Target-date funds have worked as expected so far in 2020. Riskier, later-dated funds have behaved more like the equities that make up most of their allocations, while nearer-dated funds have done better at preserving capital. The now $1.3 trillion* industry has grown in the number of fund offerings and options for investors to find their risk profile and horizons.
Could've been worse: Funds dated 2040 and later averaged a -11.3% return year-to-date, with those dated earlier averaging -5.5%. The range of returns was wider for funds closer to retirement, and active funds outperformed passive in equity-heavy funds.
Different strokes: Varying equity allocations dictated the return ranges across fund group returns. Equity mixes of "to" vs. "through" funds in those dated nearer than 2040 increased the dispersion of returns among those groups.

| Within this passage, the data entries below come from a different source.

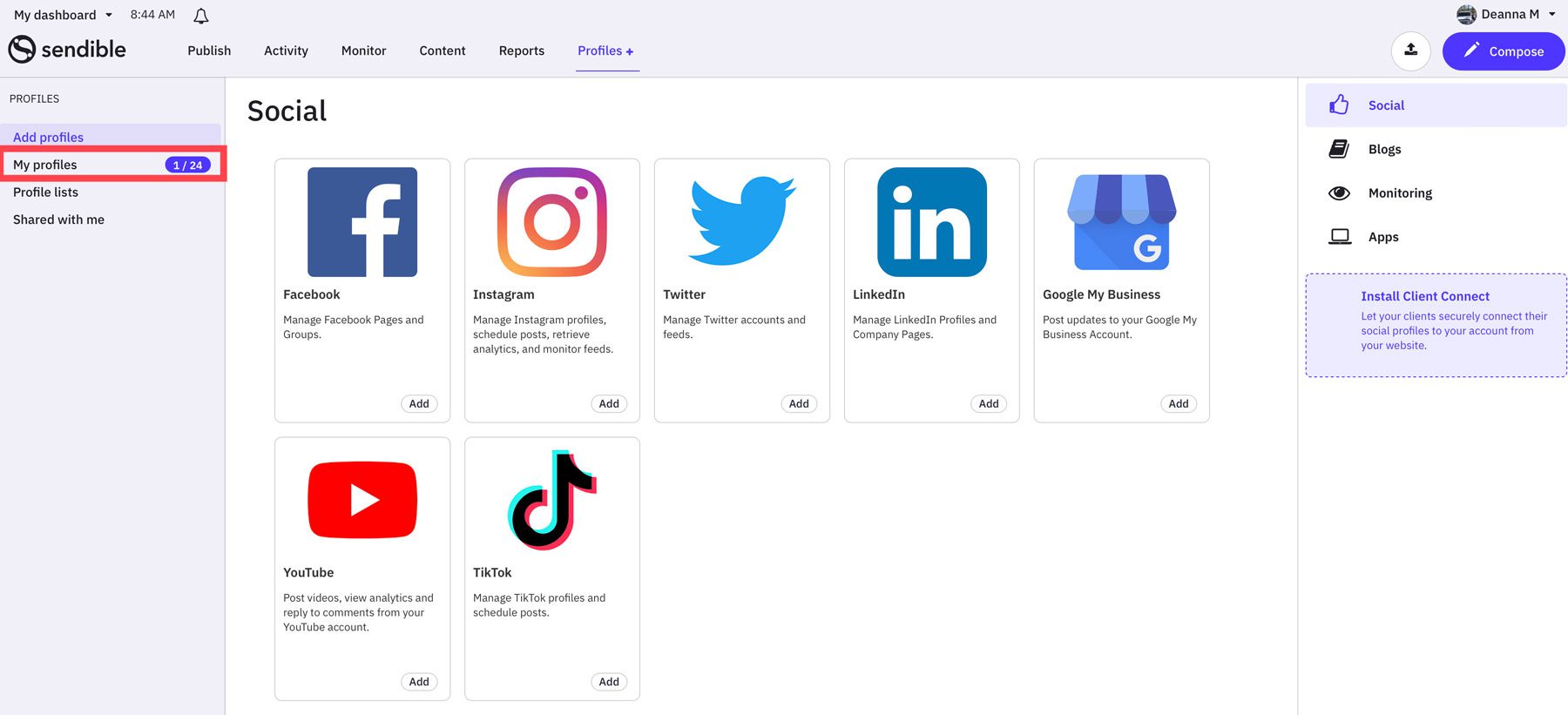Click the upload icon button
1568x715 pixels.
click(x=1410, y=51)
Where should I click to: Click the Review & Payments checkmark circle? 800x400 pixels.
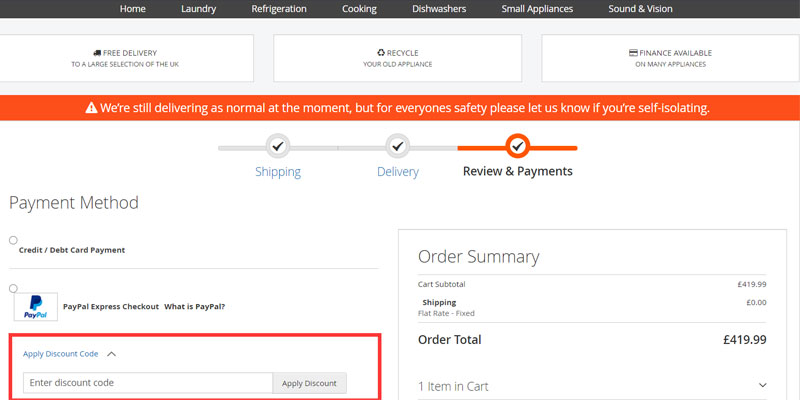coord(517,147)
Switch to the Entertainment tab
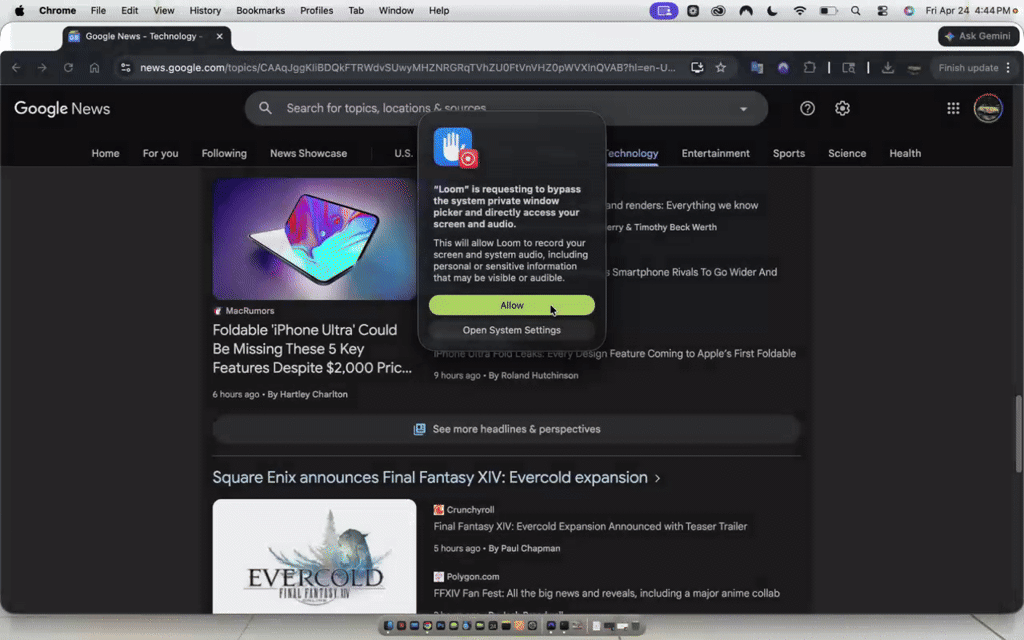Viewport: 1024px width, 640px height. 715,153
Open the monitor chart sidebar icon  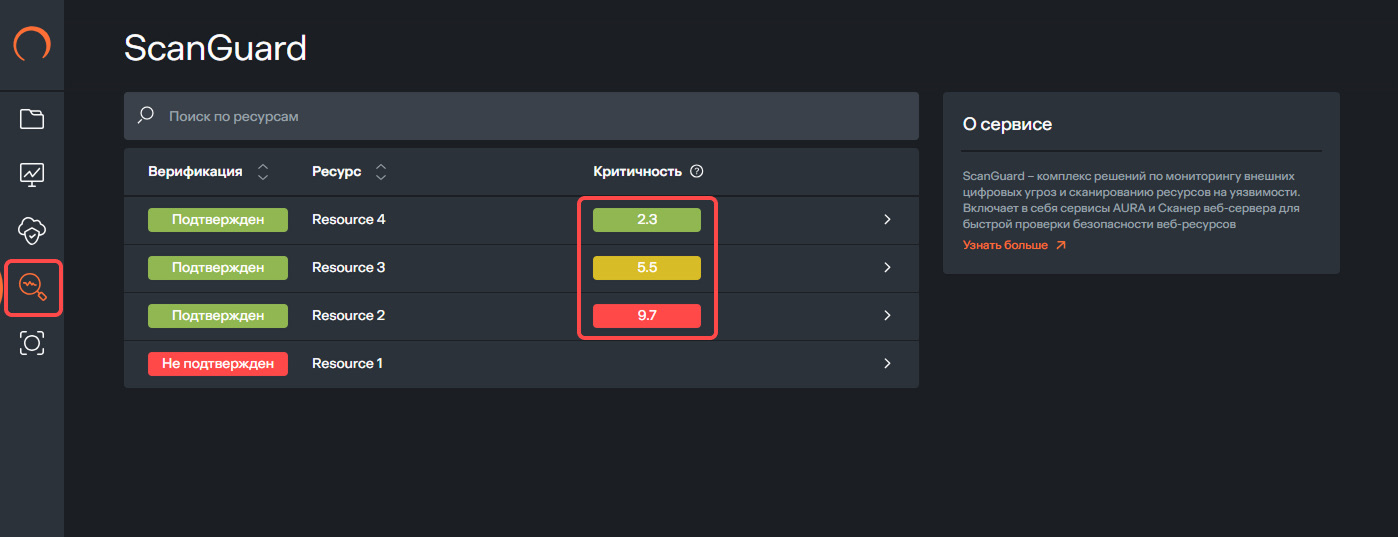coord(32,175)
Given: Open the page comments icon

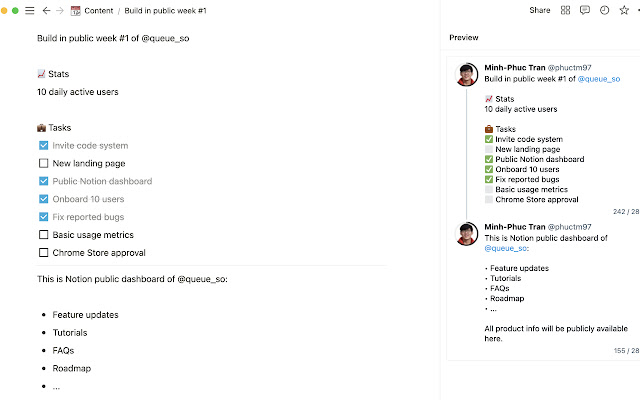Looking at the screenshot, I should pyautogui.click(x=585, y=10).
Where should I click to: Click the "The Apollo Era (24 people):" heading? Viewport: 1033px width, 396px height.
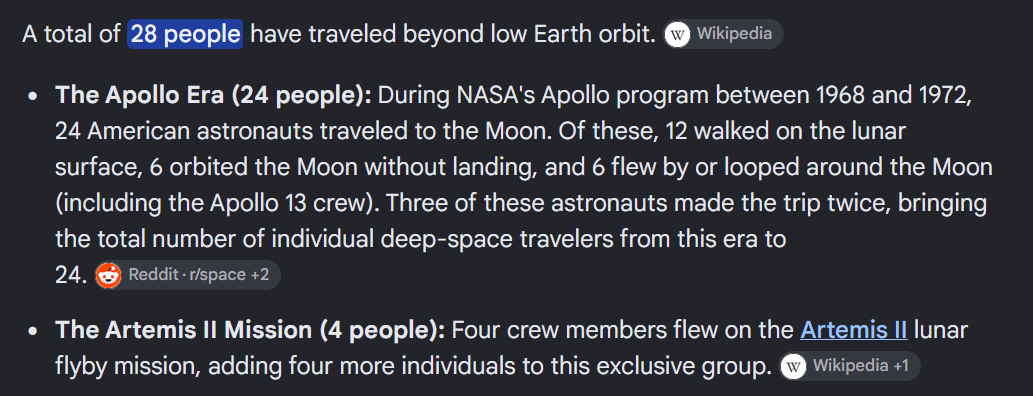[213, 96]
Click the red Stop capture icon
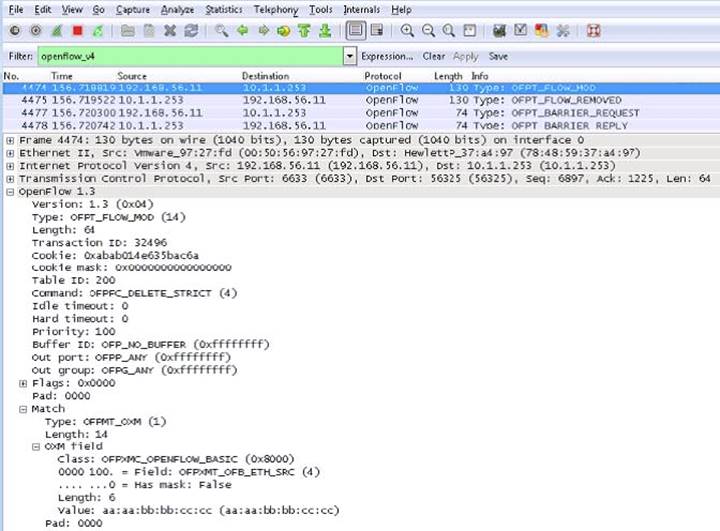This screenshot has height=531, width=720. click(x=77, y=31)
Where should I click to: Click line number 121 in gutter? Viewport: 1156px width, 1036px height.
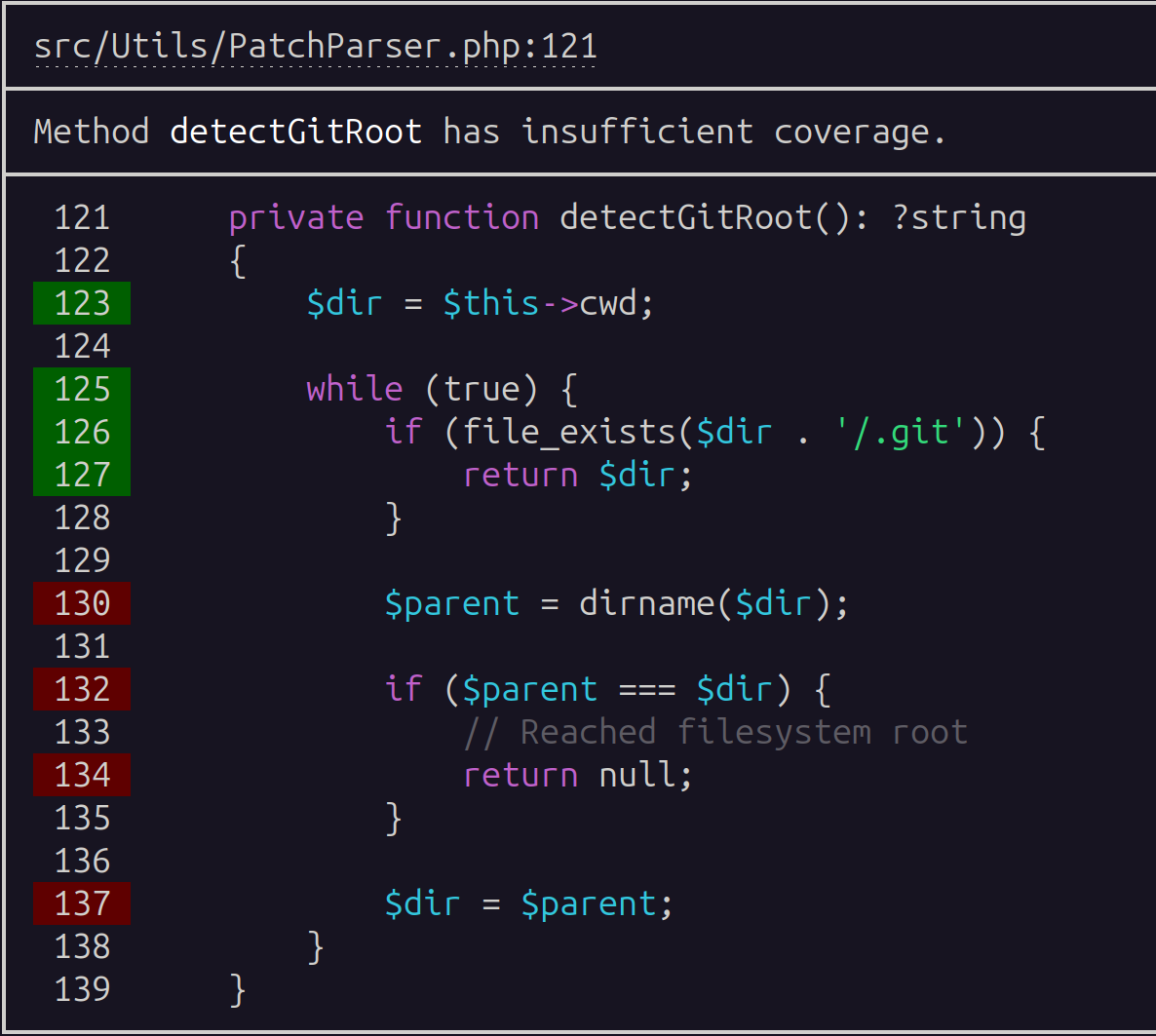82,217

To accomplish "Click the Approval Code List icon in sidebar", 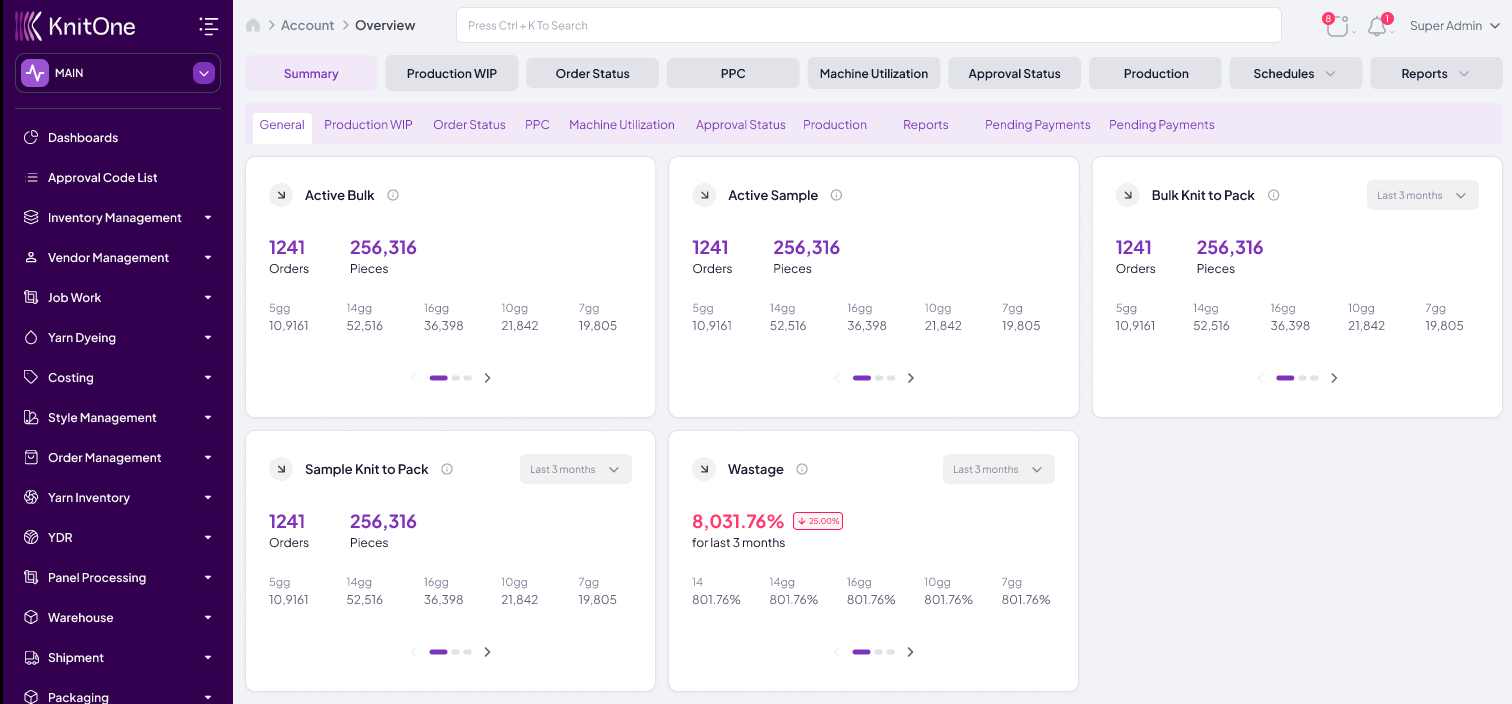I will (x=29, y=177).
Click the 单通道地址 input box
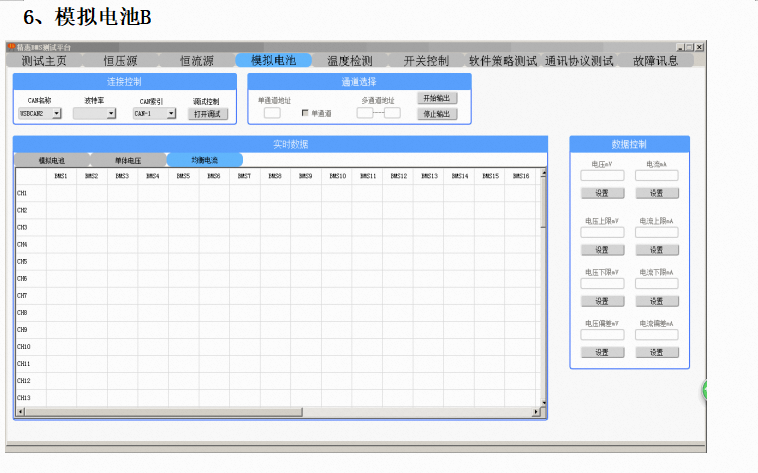758x473 pixels. tap(272, 113)
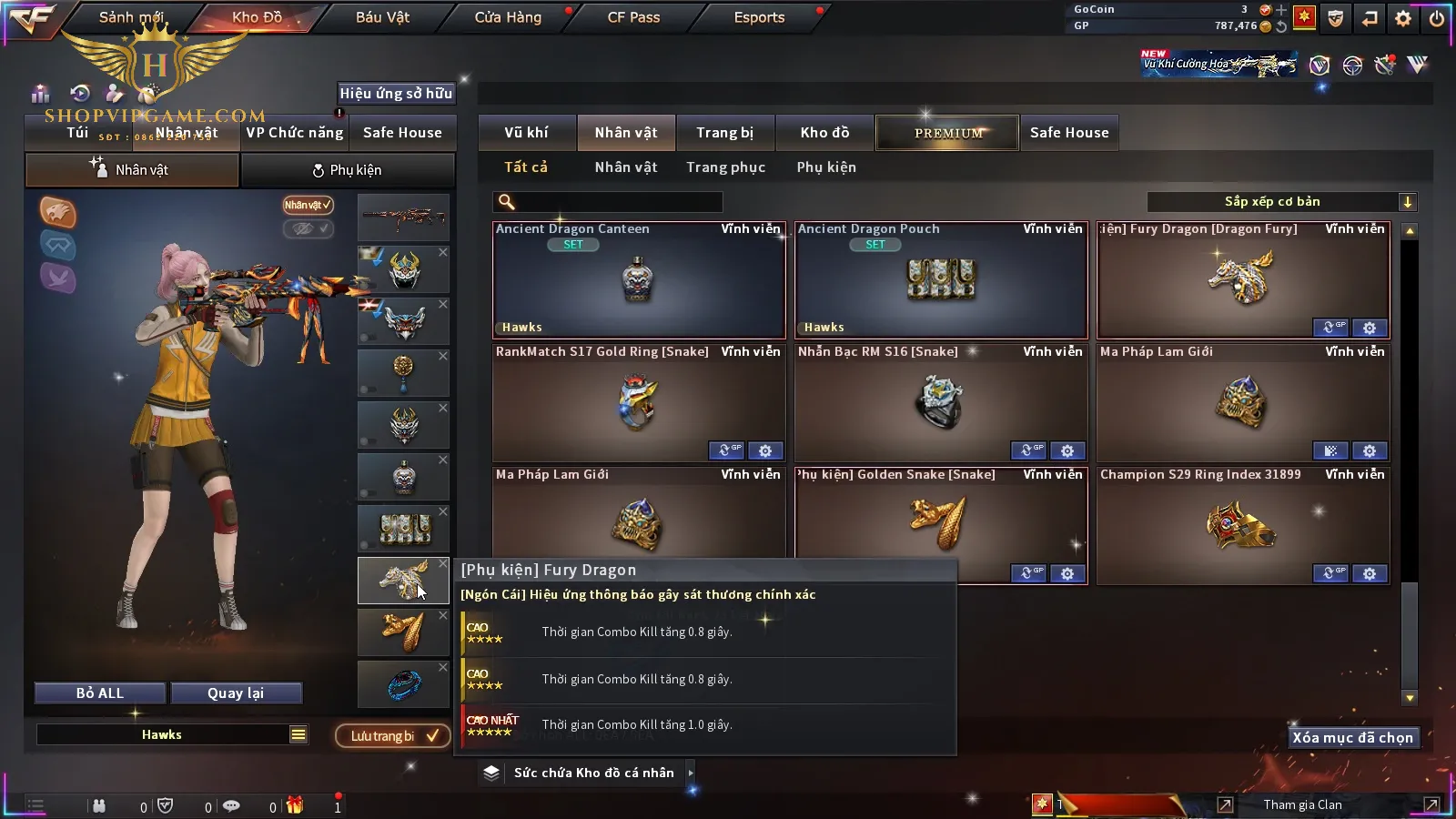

In a hole: The first-quarter drawdown was faster and more extreme than the decline at the end of 2018 into 2019. While the climb back may have begun, the average 2040 fund investor needs a 42.9% return from the bottom just to break even.
Mixed emotions: First-quarter fund flows deviated from prior five-year patterns across all fund subsets. Near-dated funds saw assets leave in droves, while those further out on the horizon bought the dip.
*Per Morningstar Direct database of mutual funds and ETFs. **As of May 14. Sources: Bloomberg LP, eVestment LLC, Morningstar Inc.